De la même façon, les populations occidentales actuelles (ou asiatiques, ou africaines, etc.) sont juvénilement, et assez niaisement il faut bien le dire, heureuses et fières de s’américaniser, à des degrés divers selon leur histoire. Elles appellent ça le « progrès », celui-ci consistant en définitive à produire plus de biens pour consommer davantage c’est-à-dire concrètement à développer le commerce des marchandises et l’esprit de lucre. Ce dont les manifestants qui défilent sur les avenues des métropoles d’ici et d’ailleurs ne s’avisent pas toujours, en tout cas pas suffisamment.

Mais ces évolutions du capitalisme de masse n’auraient assurément pas été possibles si le système ne disposait de formidables superstructures qui tout au long des décennies, jour après jour et sans relâche, ont encadré, enrégimenté et endoctriné les esprits en leur transfusant les évangiles de la toute-puissance du Capital et de la sainteté de la Propriété privée. Ce qui nous ramène à l’intéressante proposition d’Alain Badiou, qu’il formule à la fin de son analyse, pour redonner à la protestation un contenu immédiat un peu plus affirmatif : ne pas se contenter d’occuper des ronds-points et des péages, mais s’emparer de la Commission ministérielle de la privatisation.
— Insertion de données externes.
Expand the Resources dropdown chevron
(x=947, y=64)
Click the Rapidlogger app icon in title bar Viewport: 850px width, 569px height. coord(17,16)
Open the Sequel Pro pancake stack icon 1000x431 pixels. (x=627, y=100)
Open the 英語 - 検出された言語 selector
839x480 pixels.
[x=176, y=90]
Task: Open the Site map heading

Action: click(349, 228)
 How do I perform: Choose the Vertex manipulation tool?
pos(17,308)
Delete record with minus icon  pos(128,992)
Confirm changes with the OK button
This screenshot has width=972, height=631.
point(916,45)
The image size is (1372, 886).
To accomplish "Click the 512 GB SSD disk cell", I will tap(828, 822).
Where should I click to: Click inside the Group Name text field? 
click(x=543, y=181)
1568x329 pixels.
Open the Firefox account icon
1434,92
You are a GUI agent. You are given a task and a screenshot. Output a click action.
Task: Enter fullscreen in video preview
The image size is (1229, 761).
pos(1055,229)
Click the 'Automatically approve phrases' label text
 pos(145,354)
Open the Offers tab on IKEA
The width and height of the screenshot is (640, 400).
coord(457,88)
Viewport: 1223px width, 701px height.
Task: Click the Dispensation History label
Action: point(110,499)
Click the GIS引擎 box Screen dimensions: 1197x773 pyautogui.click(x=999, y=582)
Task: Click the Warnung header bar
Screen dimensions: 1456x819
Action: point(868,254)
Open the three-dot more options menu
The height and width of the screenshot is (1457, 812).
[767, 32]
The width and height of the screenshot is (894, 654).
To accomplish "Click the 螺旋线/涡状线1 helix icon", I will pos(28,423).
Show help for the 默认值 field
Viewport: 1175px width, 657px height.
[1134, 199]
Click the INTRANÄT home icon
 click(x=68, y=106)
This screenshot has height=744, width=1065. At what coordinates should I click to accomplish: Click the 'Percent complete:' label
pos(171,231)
Il est clair toutefois, que même cet objectif « tactique », circonscrit et symbolique, resterait hors de portée, si les « luttes » ne se donnaient pas, sinon préalablement du moins concomitamment, l’objectif (entre autres), à la fois tactique et stratégique, de détruire le fabuleux dispositif de l’information de presse et de communication avec tous ses appareils idéologiques à décerveler les journalistes d’abord et leur public ensuite. C’est peu de dire qu’il s’agit là d’une tâche urgente. Elle est vitale comme un massage cardiaque ou un bouche-à-bouche sur un asphyxié. A défaut d’abattre ces places fortes du monde capitaliste, ces centres vitaux de l’animation du système que sont les grandes entreprises de presse et l’abominable travail d’ « information » accompli par leurs mercenaires, les « luttes » continueront à être ce qu’elles sont devenues : au mieux des gesticulations « dégagistes », au pire des adjuvants du système et des trompe-l’œil.

Alain Accardo

Sociologue, professeur émérite à l’université de Bordeaux, proche de la pensée de Pierre Bourdieu, Alain Accardo a notamment participé aux côtés de celui-ci à « La Misère du monde ». Collaborateur régulier du Monde Diplomatique et de La Décroissance, il est notamment l’auteur de : « Le Petit-Bourgeois gentilhomme » et « Pour une socioanalyse du journalisme », parus aux éditions Agone.

Photo: graffiti rue Galilée à Paris, novembre 2018

4 Commentaire(s)

  1. C’est jamais la bonne lutte. Les Gilets Jaunes , ce n’était pas la bonne lutte… Pas la bonne manière. Il n’y aura jamais de bonne manière, nous devons accompagner les mouvements populaires, et les intellectuels doivent avoir un peu plus de modestie et accompagner ces mouvements.

  2. Le « dégagisme » est nécessaire puisque tout est cadenassé. Il y a un mépris de classe dans ces textes ( de Badiou ou de Accardo) , une vue surplombante . Je me demande que faisaient ces gens là pendant les « Gilets Jaunes »? Nous ne les avons pas entendus. Les gens d' »en bas » savent très bien ce qui les détruit et ce qui les opprime. Penser qu’ils ne souhaitent que jouir du capitalisme qui en viendrait pas à eux assez vite est un mépris de classe, une erreur scolastique au mieux.

    1. Vous n’avez pas tout à fait tort ! La meilleure solution impossible (les nationalisations) ne doit pas servir à discréditer les moins bonnes solutions possibles (contestations, dégagismes, …). Mais réciproquement les moins bonnes solutions possibles ne doivent pas boucher l’horizon de la meilleure solution.